Il se met alors à la recherche d’une histoire, contactant les écoles et les associations en vain. Finalement, il rencontre cette famille, dont la générosité et l’amour sautent aux yeux, sur un forum Internet où échangent les parents parfois paniqués, perdus et esseulés face aux démarches pour la reconnaissance de leur enfant transgenre. Karine, la mère de Sacha, accepte la proposition du réalisateur : “c’était miraculeux”, avoue-t-il.
Une histoire particulière avec les Etats-Unis
Les questions de l’identité et notamment sexuelle sont omniprésentes dans la filmographie du réalisateur, comme le sujet des personnages en construction et la recherche de liberté. “L’homosexualité, comme la transidentité, ont été si longtemps invisibilisées dans les arts, il a fallu du courage pour les rendre visibles et raconter les mémoires de ses vies”, explique-t-il.
Il est d’autant plus heureux de rendre visible ce documentaire à travers le monde. “Quand le film voyage, il questionne l’identité et j’espère qu’il permettra de nourrir le débat sur les sujets queers aux Etats-Unis”, ambitionne Sébastien Lifshitz qui trouve le sujet “universel”. Cela pourra être l’occasion d’aborder les droits des personnes transgenres dans le pays et leurs évolutions. En juin 2020, la Cour suprême américaine a validé définitivement l’interdiction pour un employeur de licencier un salarié sur des critères d’orientation ou d’identité sexuelle. Mais plus récemment, les droits des personnes transgenres ont été fortement attaqués dans plusieurs Etats républicains.
Le film a déjà été présenté au public américain en ouverture du Rendez-Vous with French Cinema à New York en 2021, pour lequel le cinéaste s’est prêté à un Q&A “virtuel”. “Les spectateurs développent une telle empathie pour Sacha qu’ils me demandaient de ses nouvelles, une extension du film”, raconte-t-il très ému. Et il se prête volontiers au jeu, ayant gardé contact avec la famille : la petite fille, qui a désormais 11 ans, “s’épanouit, semble apaisée et assurée dans son choix”.
Outre l’ouverture du débat et la relation avec l’audience, cette sortie américaine n’est pas anodine pour Sébastien Lifshitz. “J’ai une relation très forte avec les Etats-Unis qui me passionnent.” Son histoire avec le pays s’est accélérée en 2001, quand il y a accompagné son meilleur ami qui recherchait son père, un ancien G.I. (soldat de l’armée américaine pendant la deuxième guerre mondiale). Ce parcours de quatre mois à travers les US, il en a fait un film intitulé “La traversée”. “Ce fut une expérience de cinéma et humaine qui me laissera une empreinte indélébile.”

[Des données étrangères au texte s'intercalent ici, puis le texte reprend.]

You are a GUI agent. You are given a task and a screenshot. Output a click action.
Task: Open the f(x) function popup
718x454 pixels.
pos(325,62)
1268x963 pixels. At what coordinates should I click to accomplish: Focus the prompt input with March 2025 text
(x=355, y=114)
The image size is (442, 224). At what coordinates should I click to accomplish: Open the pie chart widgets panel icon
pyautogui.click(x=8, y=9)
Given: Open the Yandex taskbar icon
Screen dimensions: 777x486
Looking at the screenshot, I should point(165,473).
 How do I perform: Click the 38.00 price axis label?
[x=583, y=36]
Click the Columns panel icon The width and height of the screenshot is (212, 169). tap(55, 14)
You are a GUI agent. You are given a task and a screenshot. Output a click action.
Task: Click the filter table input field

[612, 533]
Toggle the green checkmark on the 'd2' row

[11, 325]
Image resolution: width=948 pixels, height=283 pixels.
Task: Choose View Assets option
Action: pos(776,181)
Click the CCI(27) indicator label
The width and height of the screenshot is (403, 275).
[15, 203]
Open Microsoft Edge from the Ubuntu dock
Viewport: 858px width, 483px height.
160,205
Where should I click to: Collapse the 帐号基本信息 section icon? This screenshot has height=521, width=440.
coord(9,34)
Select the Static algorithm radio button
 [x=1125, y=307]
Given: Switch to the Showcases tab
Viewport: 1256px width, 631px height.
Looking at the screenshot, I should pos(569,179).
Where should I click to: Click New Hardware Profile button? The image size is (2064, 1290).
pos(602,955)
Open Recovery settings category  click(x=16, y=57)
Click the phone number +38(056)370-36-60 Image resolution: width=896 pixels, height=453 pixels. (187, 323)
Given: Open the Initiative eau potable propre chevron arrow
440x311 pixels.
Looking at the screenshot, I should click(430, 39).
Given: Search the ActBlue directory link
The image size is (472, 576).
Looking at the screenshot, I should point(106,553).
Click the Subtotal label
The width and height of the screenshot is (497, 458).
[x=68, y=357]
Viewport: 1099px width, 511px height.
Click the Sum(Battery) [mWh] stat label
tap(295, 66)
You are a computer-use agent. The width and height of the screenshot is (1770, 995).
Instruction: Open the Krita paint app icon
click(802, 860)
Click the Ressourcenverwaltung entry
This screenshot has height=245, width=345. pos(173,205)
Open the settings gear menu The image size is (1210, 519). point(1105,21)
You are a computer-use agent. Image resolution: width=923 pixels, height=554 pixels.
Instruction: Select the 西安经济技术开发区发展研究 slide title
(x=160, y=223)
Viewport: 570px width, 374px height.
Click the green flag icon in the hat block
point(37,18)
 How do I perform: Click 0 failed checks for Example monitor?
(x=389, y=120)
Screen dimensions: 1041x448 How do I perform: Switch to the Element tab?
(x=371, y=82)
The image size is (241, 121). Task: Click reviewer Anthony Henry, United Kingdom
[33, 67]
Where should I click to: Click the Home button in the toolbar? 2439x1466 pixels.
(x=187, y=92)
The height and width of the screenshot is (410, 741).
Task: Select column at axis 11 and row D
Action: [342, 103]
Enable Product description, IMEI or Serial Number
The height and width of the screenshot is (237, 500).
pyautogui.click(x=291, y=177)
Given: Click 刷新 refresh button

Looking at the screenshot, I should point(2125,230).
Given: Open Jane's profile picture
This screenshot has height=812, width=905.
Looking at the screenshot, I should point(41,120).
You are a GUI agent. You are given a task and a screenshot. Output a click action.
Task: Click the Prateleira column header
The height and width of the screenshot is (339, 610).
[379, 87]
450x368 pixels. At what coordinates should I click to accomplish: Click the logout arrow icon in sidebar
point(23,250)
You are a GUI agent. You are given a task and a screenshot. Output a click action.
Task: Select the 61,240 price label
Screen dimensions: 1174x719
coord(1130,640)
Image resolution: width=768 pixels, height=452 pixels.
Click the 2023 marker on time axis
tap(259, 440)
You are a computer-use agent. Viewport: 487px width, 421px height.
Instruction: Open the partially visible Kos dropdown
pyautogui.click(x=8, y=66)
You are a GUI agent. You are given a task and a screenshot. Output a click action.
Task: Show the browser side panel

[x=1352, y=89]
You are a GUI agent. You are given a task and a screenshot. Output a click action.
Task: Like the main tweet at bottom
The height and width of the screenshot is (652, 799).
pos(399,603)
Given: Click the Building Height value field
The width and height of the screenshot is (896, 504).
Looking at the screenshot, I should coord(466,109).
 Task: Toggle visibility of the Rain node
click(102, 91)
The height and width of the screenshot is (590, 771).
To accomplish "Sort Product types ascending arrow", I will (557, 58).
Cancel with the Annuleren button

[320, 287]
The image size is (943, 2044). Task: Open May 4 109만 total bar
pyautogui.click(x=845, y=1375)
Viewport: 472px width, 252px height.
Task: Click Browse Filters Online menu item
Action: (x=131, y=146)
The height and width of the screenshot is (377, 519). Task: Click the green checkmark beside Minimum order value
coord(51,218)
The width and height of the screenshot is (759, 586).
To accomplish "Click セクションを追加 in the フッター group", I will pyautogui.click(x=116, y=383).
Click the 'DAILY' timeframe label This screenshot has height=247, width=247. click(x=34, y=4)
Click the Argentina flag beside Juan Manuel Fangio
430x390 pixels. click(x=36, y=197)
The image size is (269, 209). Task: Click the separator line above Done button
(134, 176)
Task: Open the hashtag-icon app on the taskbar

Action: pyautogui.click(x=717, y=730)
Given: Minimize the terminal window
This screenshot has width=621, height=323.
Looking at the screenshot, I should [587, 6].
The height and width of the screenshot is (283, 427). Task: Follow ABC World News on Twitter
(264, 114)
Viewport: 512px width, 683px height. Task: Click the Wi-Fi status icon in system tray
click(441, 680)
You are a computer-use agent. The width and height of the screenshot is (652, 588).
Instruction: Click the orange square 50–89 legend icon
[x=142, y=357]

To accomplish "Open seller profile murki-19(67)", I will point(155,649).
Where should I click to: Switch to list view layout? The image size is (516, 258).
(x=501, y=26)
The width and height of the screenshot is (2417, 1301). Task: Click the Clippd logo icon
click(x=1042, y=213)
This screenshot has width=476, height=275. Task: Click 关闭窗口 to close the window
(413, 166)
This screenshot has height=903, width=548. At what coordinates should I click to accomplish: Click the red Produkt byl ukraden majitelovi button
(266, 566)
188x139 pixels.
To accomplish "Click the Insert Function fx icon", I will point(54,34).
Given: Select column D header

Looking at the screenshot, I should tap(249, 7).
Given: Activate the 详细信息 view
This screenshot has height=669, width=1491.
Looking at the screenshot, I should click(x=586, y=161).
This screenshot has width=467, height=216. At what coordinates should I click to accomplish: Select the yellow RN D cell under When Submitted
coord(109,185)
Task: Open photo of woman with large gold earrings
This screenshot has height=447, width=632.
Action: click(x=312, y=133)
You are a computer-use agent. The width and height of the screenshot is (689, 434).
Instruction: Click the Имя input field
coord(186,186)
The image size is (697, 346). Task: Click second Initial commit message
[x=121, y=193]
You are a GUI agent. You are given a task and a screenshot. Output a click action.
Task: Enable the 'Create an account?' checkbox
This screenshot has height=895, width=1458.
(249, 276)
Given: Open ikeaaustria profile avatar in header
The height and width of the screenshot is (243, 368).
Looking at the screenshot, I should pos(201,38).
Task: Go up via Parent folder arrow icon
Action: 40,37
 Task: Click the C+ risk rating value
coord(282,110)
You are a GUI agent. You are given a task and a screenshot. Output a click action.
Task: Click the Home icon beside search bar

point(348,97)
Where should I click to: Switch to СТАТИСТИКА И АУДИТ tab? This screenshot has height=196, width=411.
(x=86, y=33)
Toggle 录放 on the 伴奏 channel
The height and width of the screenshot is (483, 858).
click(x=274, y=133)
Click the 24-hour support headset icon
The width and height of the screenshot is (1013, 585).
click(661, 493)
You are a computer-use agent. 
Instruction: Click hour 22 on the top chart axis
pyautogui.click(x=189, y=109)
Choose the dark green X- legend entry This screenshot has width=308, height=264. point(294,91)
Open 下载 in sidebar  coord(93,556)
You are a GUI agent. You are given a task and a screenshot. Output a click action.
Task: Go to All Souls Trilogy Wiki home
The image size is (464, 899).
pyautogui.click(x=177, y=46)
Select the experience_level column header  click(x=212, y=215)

Vingt ans plus tard, il revient tourner un documentaire sur le sol américain. “Il se déroulera à New York et dans les montagnes Catskills”, précise-t-il, ne voulant pas dévoiler la trame du documentaire, mais lâchant que c’est “une histoire folle qui se passe dans les années 60, liée à la culture queer, et dont on a récemment retrouvé la trace.”